Kto wie, jak zakończyłaby się ta konfrontacja, gdyby prokurator nie ratował się ucieczką. Napastnik przez pewien czas biegł za nim, chcąc znowu bić. "No i co, teraz zrobisz mi sprawę"? - drwił nietrzeźwy agresor.

"Dziesiona" to w żargonie kryminalistów wyrok za przestępstwo z artykułu 210 starego kodeksu karnego (obecnie art. 280 kk.), a więc rozbój. Właśnie za rozbój z użyciem niebezpiecznego narzędzia Mariusz D. odsiadywał w zakładzie karnym wyrok. Postanowił zemścić się na prokuratorze Marku Greli tylko dlatego, że pracuje w wymiarze sprawiedliwości (to nie on go oskarżał o rozbój).

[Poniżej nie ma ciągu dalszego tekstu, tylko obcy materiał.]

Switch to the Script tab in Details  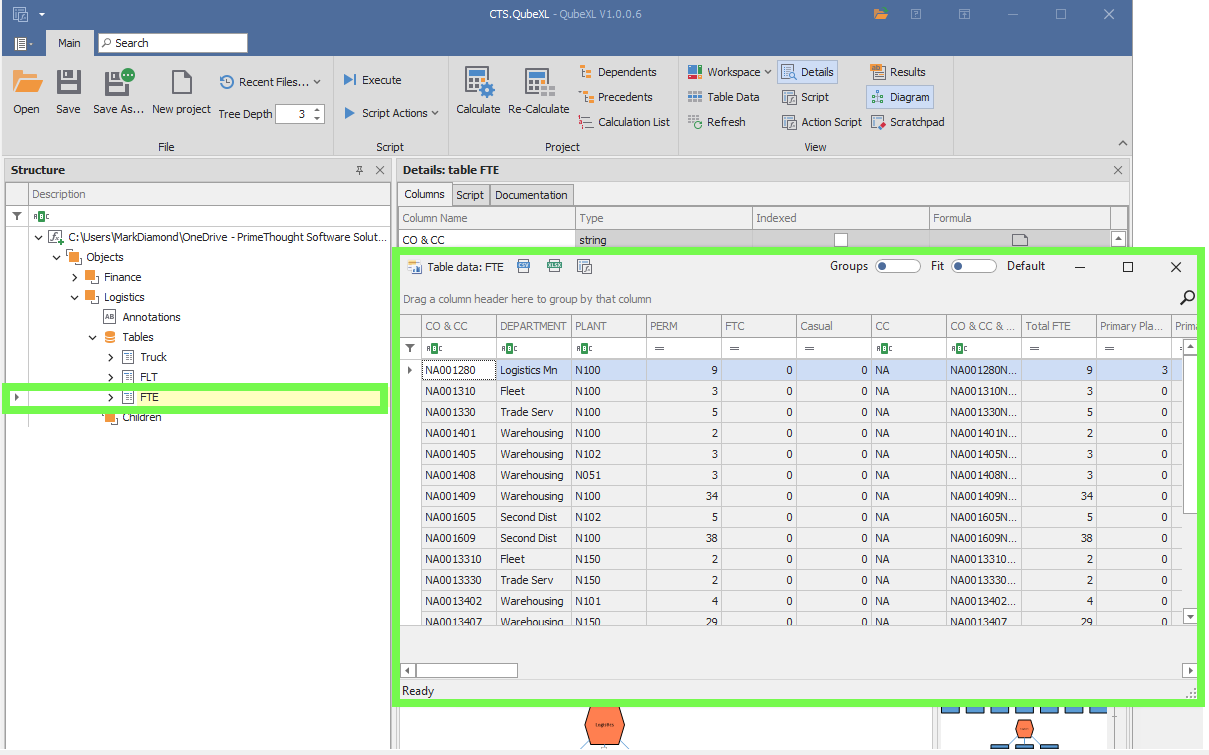pos(469,195)
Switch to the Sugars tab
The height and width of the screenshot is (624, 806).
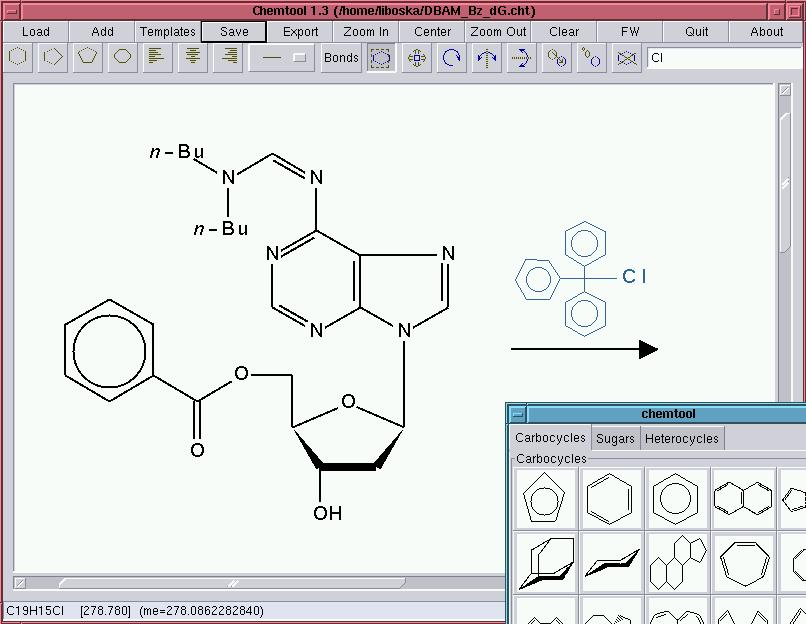coord(614,438)
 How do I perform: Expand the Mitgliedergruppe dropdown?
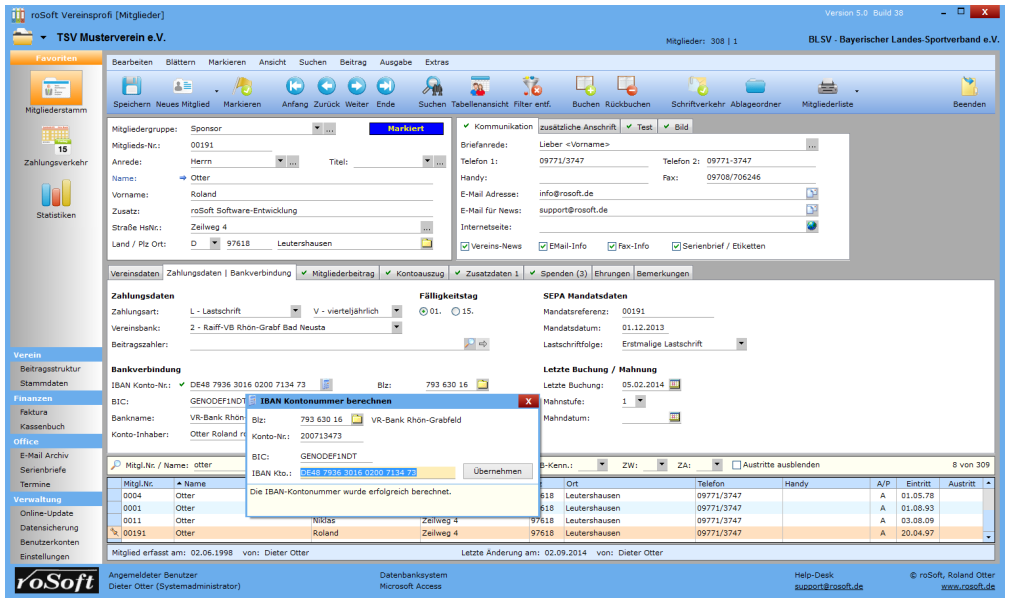[x=317, y=128]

W grudniu ubiegłego roku Sąd Rejonowy w Tarnobrzegu skazał Mariusza D. na rok więzienia w zawieszeniu na cztery lata, 600 złotych grzywny i dozór kuratora. W ocenie prokuratury, wyrok był rażąco niewspółmierny do występku, jakiego dopuścił się Mariusz D.

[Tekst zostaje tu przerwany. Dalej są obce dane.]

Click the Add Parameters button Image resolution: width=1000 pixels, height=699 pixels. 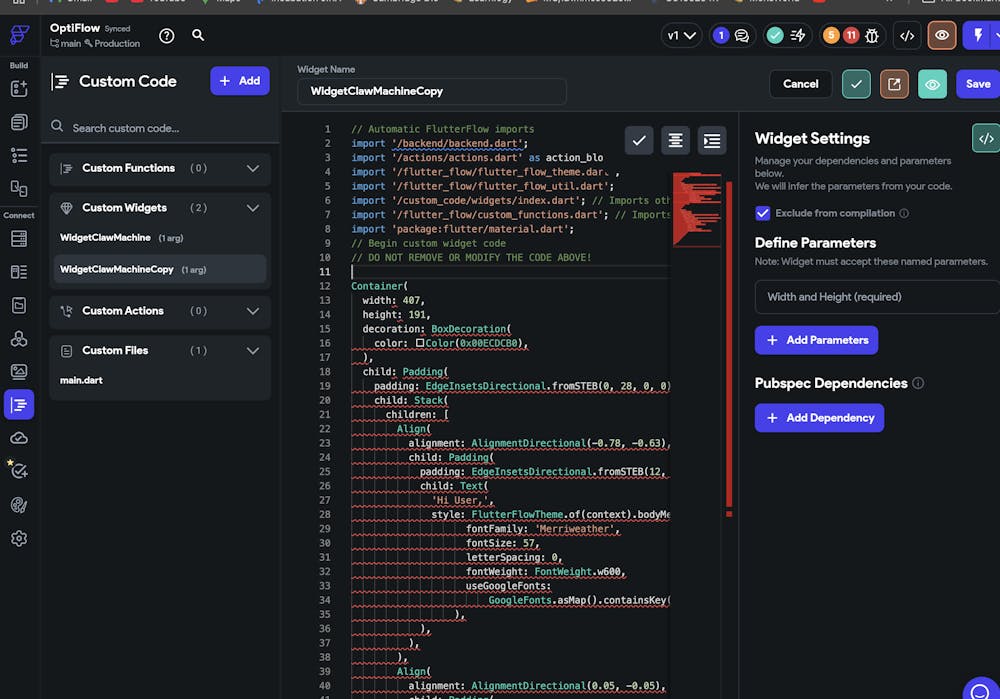click(816, 340)
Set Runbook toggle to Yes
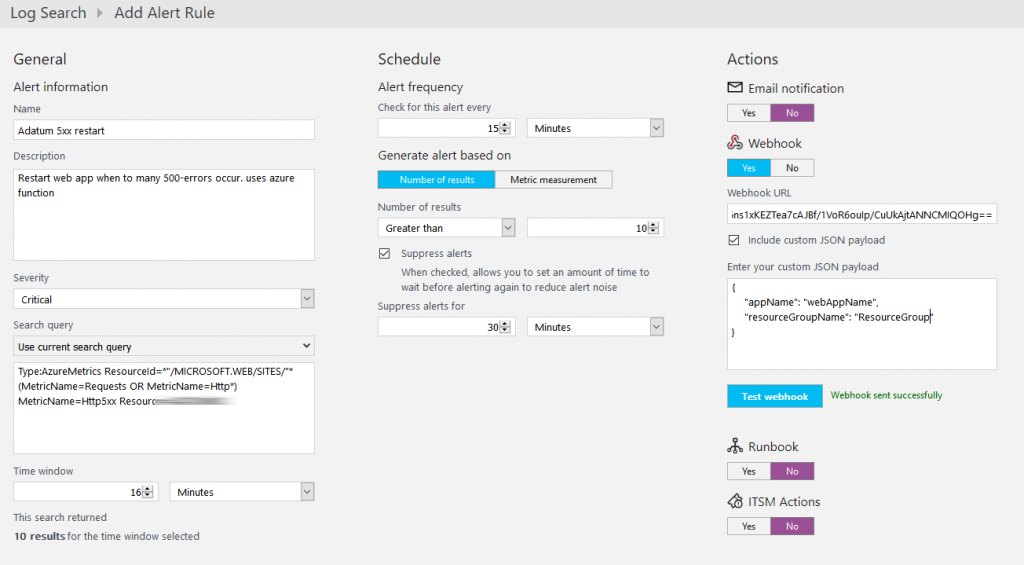1024x565 pixels. pos(748,472)
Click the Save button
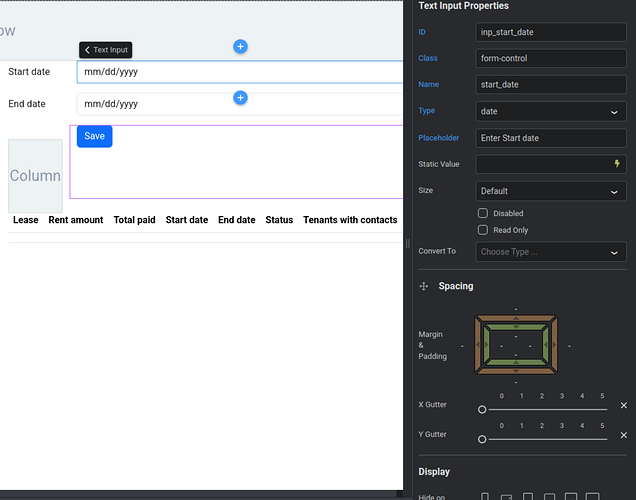 tap(95, 136)
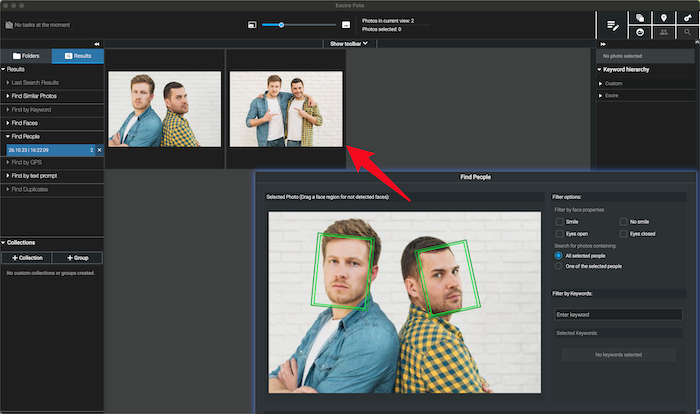Screen dimensions: 700x414
Task: Check the Eyes closed checkbox
Action: [x=623, y=234]
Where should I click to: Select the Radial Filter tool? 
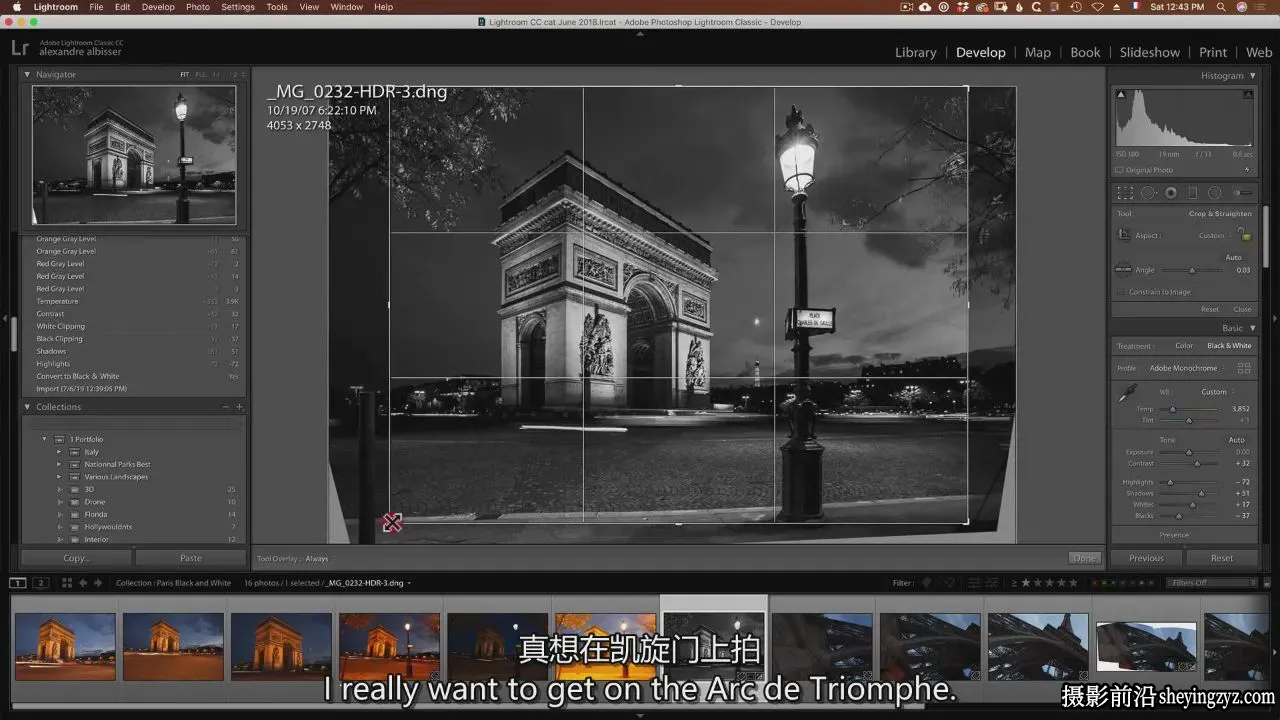(1214, 193)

- Funkcjonariusze publiczni, jak choćby prokuratorzy, sędziowie czy policjanci, z racji wykonywanego zawodu są szczególnie narażeni na takie ataki. Tym razem doszło do zmaterializowania się tego zagrożenia. Kara więzienia w zawieszeniu w żadnym wypadku nie spełni swojej roli ani wychowawczej ani prewencyjnej - mówił wczoraj prokurator Janusz Woźnik z Prokuratury Okręgowej w Tarnobrzegu podczas rozprawy apelacyjnej przed tarnobrzeskim Sądem Okręgowym. - Popieram apelacje prokuratury rejonowej i wnoszę o karę bezwzględną jednego roku pozbawienia wolności.

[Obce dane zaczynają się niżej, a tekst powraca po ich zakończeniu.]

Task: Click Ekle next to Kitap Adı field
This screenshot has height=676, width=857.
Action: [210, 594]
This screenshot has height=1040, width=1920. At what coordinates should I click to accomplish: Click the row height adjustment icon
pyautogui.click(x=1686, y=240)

Sąd ponad godzinę zastanawiał się nad wyrokiem. Ten okazał się surowy - nawet surowszy niż zakładała prokuratura: półtora roku "odsiadki" dla sprawcy ataku na prokuratora.

- W ocenie Sądu Okręgowego, sąd pierwszej instancji wydał wyrok niewspółmierny do stopnia społecznej szkodliwości czynu. Funkcjonariusze publiczni podlegają szczególnej ochronie z racji wykonywanego zawodu - uzasadniała orzeczenie sędzia Lucyna Fiołek. - W tym zakresie sąd popiera apelację prokuratury. Oskarżony był świadomy tego, że atakuje prokuratora, ten atak był przemyślany i zaplanowany.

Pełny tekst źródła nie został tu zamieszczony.